Education Radiation oncologists are not used to SBRT across so many different body sites and the indications are expanding very rapidly, faster than some can keep up with.

Financial Impact Or, at the least, the fear among some of a negative impact. SBRT is a high-value treatment method, and it can provide cost efficiencies in cases where it replaces a conventional — and longer — course of radiation treatments. It offers versatility and a well-tolerated, noninvasive way to treat cancers that have been treated more commonly with other modalities in the past.

Patient and Consultant Relationships Radiation oncologists are used to having long-term relationships with patients; there is concern that because SBRT is so short and technically oriented, that radiation oncologists might be called in a procedural manner rather than remaining an integral part of the oncology team.

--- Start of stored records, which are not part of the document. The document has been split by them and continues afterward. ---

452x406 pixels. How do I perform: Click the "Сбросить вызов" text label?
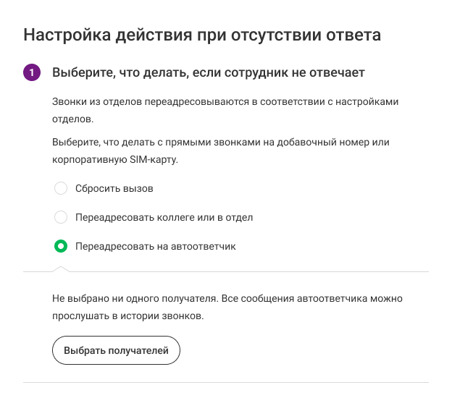[114, 188]
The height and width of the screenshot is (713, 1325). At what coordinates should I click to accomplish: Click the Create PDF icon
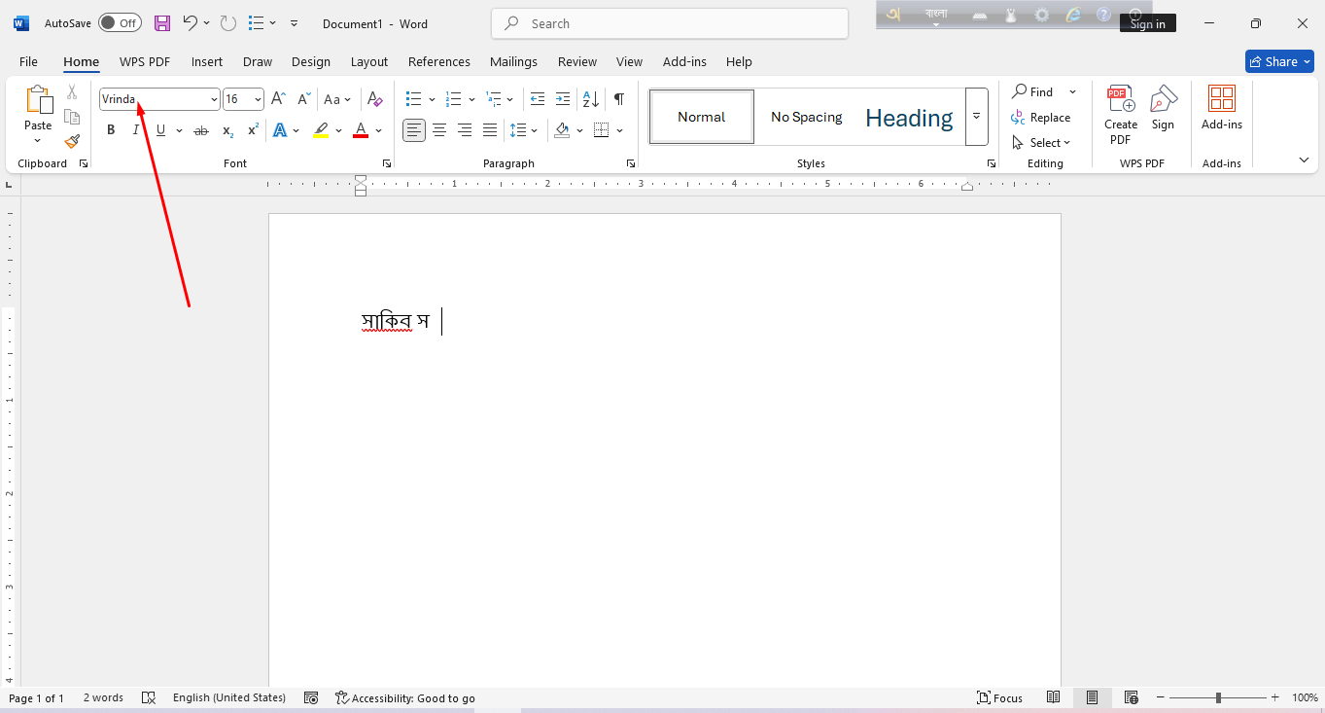(x=1121, y=114)
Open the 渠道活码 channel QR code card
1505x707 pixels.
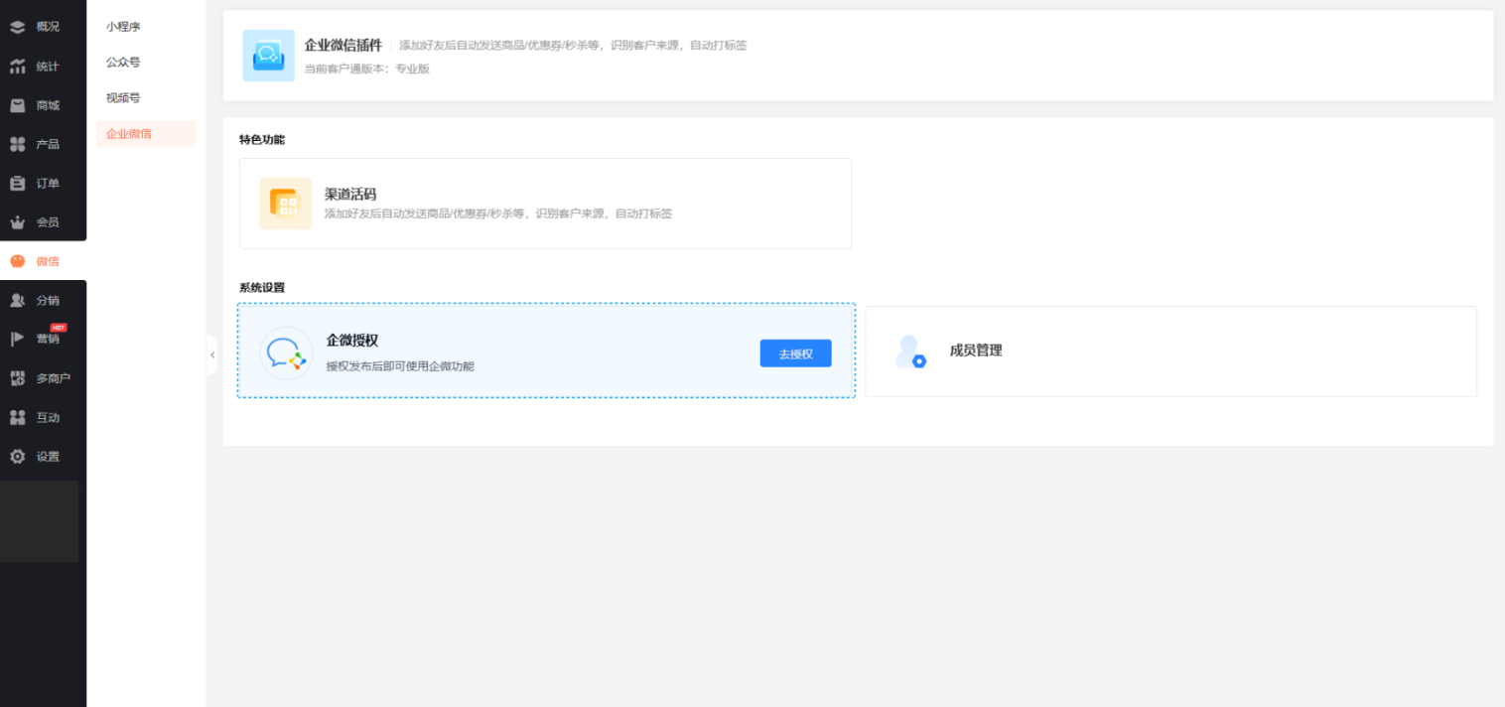click(x=545, y=204)
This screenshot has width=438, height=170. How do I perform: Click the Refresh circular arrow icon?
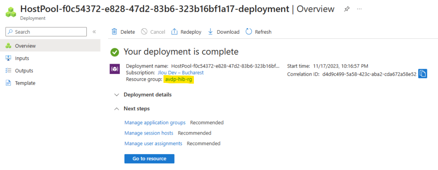[x=249, y=32]
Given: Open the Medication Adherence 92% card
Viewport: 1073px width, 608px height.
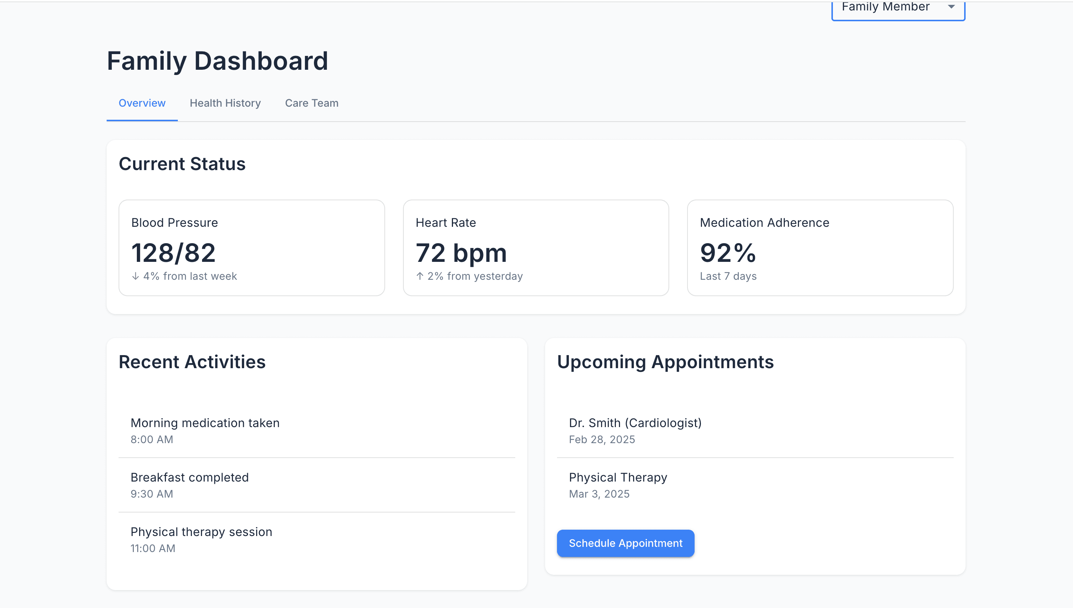Looking at the screenshot, I should pyautogui.click(x=820, y=248).
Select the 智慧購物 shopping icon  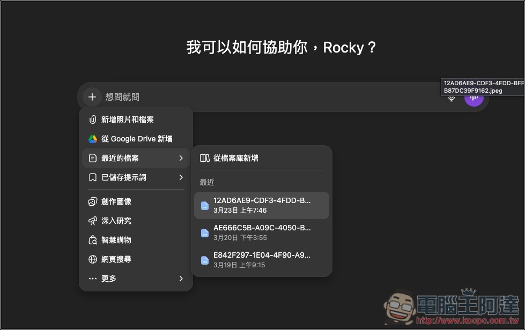[x=94, y=240]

This can be easily addressed of course by radiation oncologists continuing to refine the science and complexity of SBRT-based treatments and developing a new expertise in this arena.

ONA: What exciting areas of research or significant developments in SBRT do you anticipate seeing by 2030?

Dr Yom: There are several:

  • Greater range of indications and uses
  • Improved biologic understanding of various cancers with planning and delivery approaches tailored to the unique disease characteristics
  • Integration of SBRT with immunotherapy (using SBRT as a vaccine)
  • Increased integration of MRI and proton therapy into SBRT approaches
  • Development of the science of oligometastatic disease where SBRT is uniquely effective.

ONA: Do you think proton therapy or other radiotherapeutic modalities might displace SBRT to any significant degree?

Dr Yom: Proton therapy can be used to deliver SBRT; they will cooperate, not compete. Whether proton therapy or photon (IMRT) therapy is used to deliver SBRT, the SBRT philosophy is the same: small volumes, high doses, and steep dose fall-off. Challenges with the delivery of stereotactic body proton therapy include the lack of cone beam CT (volumetric or 3D verification) in most proton centers, and more severe scattering from metal creating a dosimetric issue when there are metallic implants.

ONA: Are there advances in other facets of radiotherapy, such as radiogenomics, that have implications for SBRT?

Dr Yom: Radiogenomics and other nuanced understanding of biology will lead to more specific, effective, nuanced approaches for SBRT. SBRT will become more specific and individualized. SBRT came onto the scene from the periphery of the field but quickly found its way onto center stage in radiation oncology, and patients have benefited as a result. It is here to stay and will only continue to improve but I also can’t wait for the “next SBRT,” the thing we don’t even yet know is in the building that will emerge and add meaningful improvement to our patient care in the decade ahead.